In the mid-1990s, self-appointed cultural gatekeepers used to wield Peter and Bobby Farrelly’s Dumb and Dumber as proof of the deterioration of film artistry. Those people hadn’t, of course, actually bothered to see the movie, and thus had no sense of its peculiar, sweet-spirited, un-toilet-trained brilliance. Times have changed, thank God, and today Dumb and Dumber is rightly considered a classic, a No. 1 deserving of a proper No. 2: In Dumb and Dumber To, Jim Carrey and Jeff Daniels return as Lloyd Christmas and Harry Dunne, best friends who share a few thousand brain cells, give or take, between them. They’re 20 years older, if not 20 years wiser, and though their faces have aged appropriately, both look more or less the same as they used to, Lloyd with his chipped tooth and cereal-bowl bangs, Harry with his bird’s-nest mop of hair and half-perplexed, half-disgusted scowl.

But something’s not right. There’s a vague sourness to Dumb and Dumber To, uncharacteristic of the Farrellys — even their Three Stooges movie, for all its eye poking and nose doinking, was filled with bratty affection. In Dumb and Dumber To, the moments that underscore Lloyd and Harry’s devotion to each other feel overwritten and forced (even if they do include a few instances of wholly selfless diaper changing). The two spend more time dishing out sharp jabs to the nuts and semi-advertently killing off tropical birds than doing sweet stuff such as smelling each other’s farts — although there’s a little of that, too. The plot — in which Harry and Lloyd leave their beloved Rhode Island and set off in search of the daughter Harry never knew he had, a ditzy dish with an overachieving grin (Rachel Melvin) — moves efficiently enough; it’s the movie’s lackluster spirit that lags behind.

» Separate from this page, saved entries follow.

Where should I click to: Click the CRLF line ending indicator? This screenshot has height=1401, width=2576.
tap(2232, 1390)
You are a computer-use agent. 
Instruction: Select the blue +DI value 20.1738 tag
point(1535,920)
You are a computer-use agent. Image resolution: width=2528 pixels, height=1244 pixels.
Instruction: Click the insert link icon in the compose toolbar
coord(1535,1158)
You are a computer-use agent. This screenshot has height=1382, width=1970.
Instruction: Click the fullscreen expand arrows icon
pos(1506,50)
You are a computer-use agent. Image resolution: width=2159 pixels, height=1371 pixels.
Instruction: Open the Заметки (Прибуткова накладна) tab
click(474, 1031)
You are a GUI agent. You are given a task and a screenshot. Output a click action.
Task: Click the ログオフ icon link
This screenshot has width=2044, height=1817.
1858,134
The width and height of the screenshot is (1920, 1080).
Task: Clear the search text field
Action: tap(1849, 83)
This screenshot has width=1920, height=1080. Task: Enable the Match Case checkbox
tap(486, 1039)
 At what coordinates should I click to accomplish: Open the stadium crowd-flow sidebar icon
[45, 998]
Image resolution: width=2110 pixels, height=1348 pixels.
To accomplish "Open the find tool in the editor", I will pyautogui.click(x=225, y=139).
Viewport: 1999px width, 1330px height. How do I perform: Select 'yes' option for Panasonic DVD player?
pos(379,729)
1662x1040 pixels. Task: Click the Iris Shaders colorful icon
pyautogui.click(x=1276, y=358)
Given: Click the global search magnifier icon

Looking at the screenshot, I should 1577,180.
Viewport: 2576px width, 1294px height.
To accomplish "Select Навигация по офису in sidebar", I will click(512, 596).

That’s a shame, because there are more than a few inspired gags here, exuberant in their go-for-broke idiocy: Lloyd refers to Harry’s long-lost daughter as “the fruit of your loom.” The two phone each other accidentally from opposite ends of a couch. And in a superb reprise of the genius “soup du jour” joke from Dumb and Dumber, Lloyd hears that a bar is serving drinks “gratis” and responds, thoughtfully, “That sounds expensive.” But the misfires, including a strange menstruation gag, far outnumber the hits. Dumb and Dumber To is mostly just a kick in the nuts, and not the good kind — provided there is a good kind.